Rektor Unmuh Jember, Doktor Hanafi membeberkan alasan kebijakan ini dipilih, karena besek bambu merupakan wadah serbaguna yang ramah lingkungan. Selain itu, dengan membeli besek bambu dari masyarakat, dapat menumbuhkan perekonomian lokal.
“Idul Adha ini harus menjadi berkah dan memberi kebahagiaan bagi semua. Besek bambu dibeli langsung dari masyarakat, kita dorong perekonomian lokal, di samping itu besek bambu ini ramah lingkungan, kita gencarkan semangat ecogreen, ujar Hanafi pada Rabu, 27 Mei 2026.
Pada momen Idul Adha kali ini, Unmuh Jember berkurban sebanyak 4 sapi dan 2 kambing untuk dibagikan kepada yang berhak. Rektor Hanafi menyebut kampus yang dipimpinnya rutin berkurban setiap tahun.
“Seperti biasa, setiap tahun kampus kami rutin berkurban, untuk dibagikan kepada masyarakat sekitar,” lanjutnya.
Untuk diketahui, penggunaan besek bambu sebagai wadah daging kurban, memiliki sejumlah dampak positif. Pertama, wadah ini lebih mudah terurai daripada kantong plastik.
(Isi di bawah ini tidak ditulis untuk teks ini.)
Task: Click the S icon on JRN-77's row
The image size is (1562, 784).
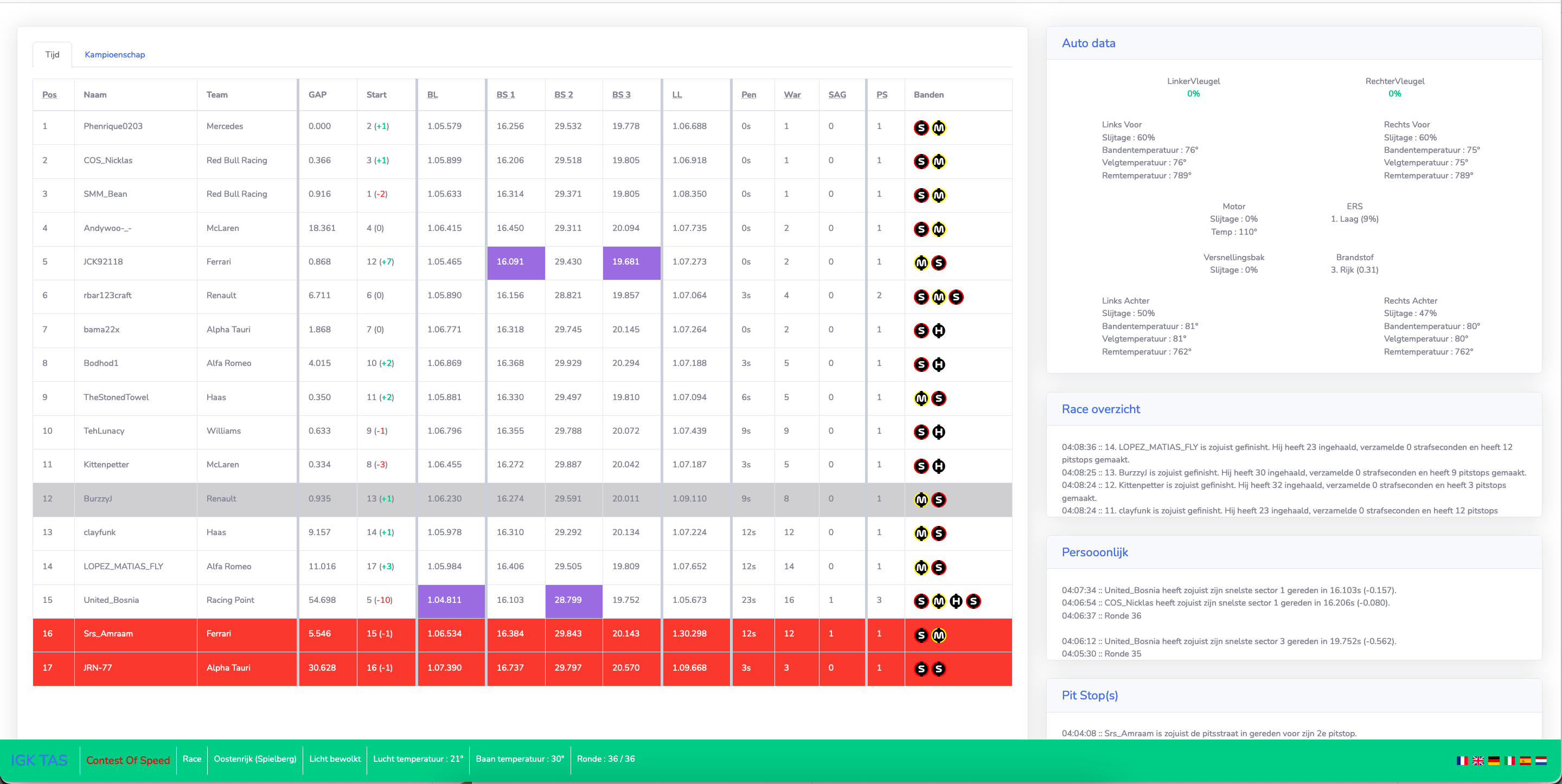Action: pos(920,669)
Kedua, besek bambu merupakan wadah serbaguna yang dapat digunakan berkali-kali (reuseable) untuk berbagai keperluan rumah tangga.
Ketiga, besek bambu merupakan wadah food grade alami karena terbuat dari serat tanaman tanpa campuran bahan kimia berbahaya. Dengan begitu, daging kurban lebih aman untuk dikonsumsi. Keempat, berbeda dengan kantong plastik yang mayoritas diproduksi oleh industri berskala besar, besek bambu sebagai produk kriya Indonesia mayoritas diproduksi oleh masyarakat, baik secara perorangan maupun kelompok kecil, sehingga penggunaan besek bambu dapat meningkatkan kesejahteraan masyarakat lokal.